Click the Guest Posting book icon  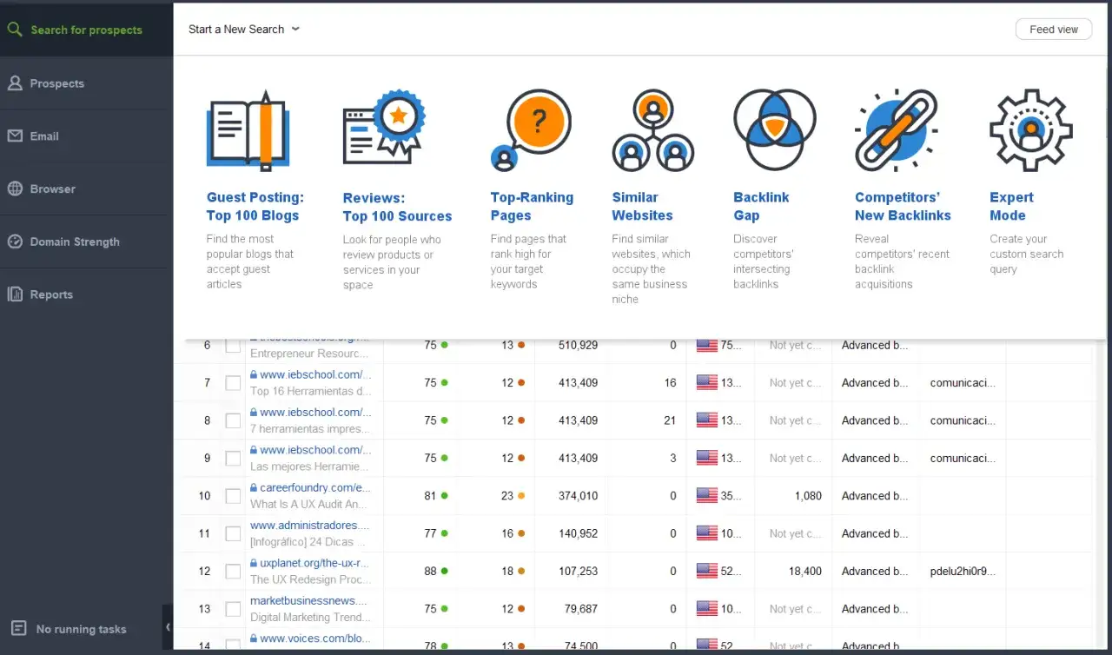pyautogui.click(x=248, y=130)
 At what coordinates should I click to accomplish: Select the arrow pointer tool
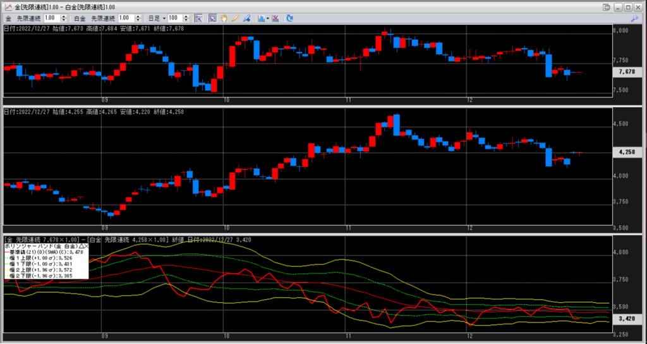coord(213,18)
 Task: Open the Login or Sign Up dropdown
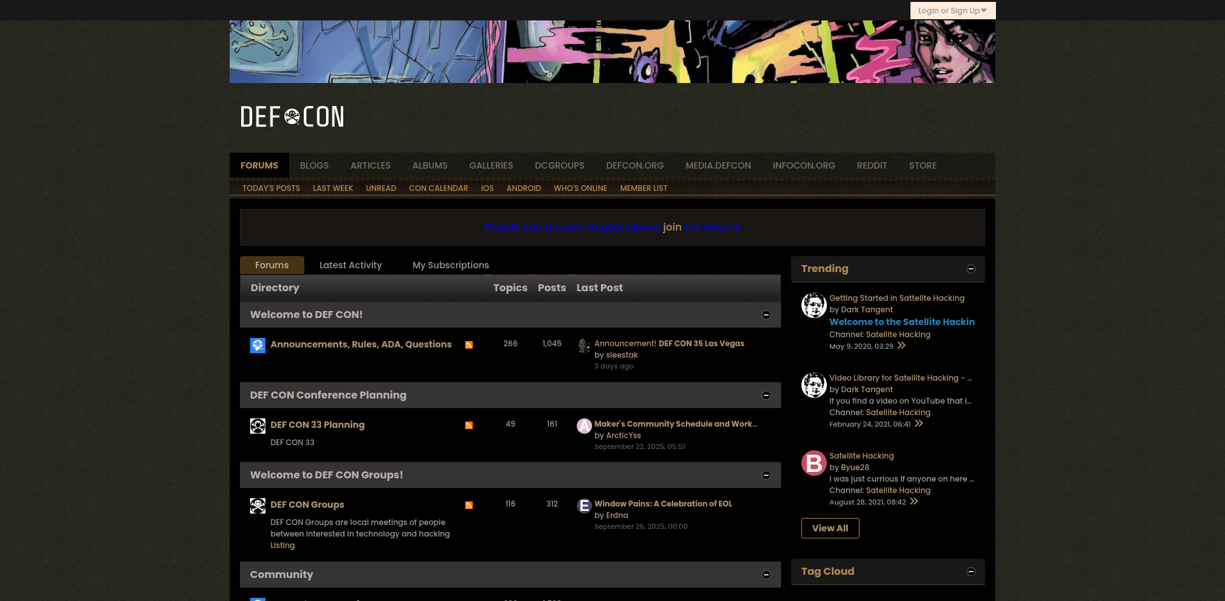click(x=952, y=11)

•••••

◆ **TASK**:
Output the stretch of the material from the line containing "At what coordinates" through the end of the material, copied line for line, without the pictures.

◆ **WRITTEN ANSWER**:
 At what coordinates should I click to accomplish: Select the arrow pointer tool
coord(213,18)
 Task: Open the Login or Sign Up dropdown
click(x=952, y=11)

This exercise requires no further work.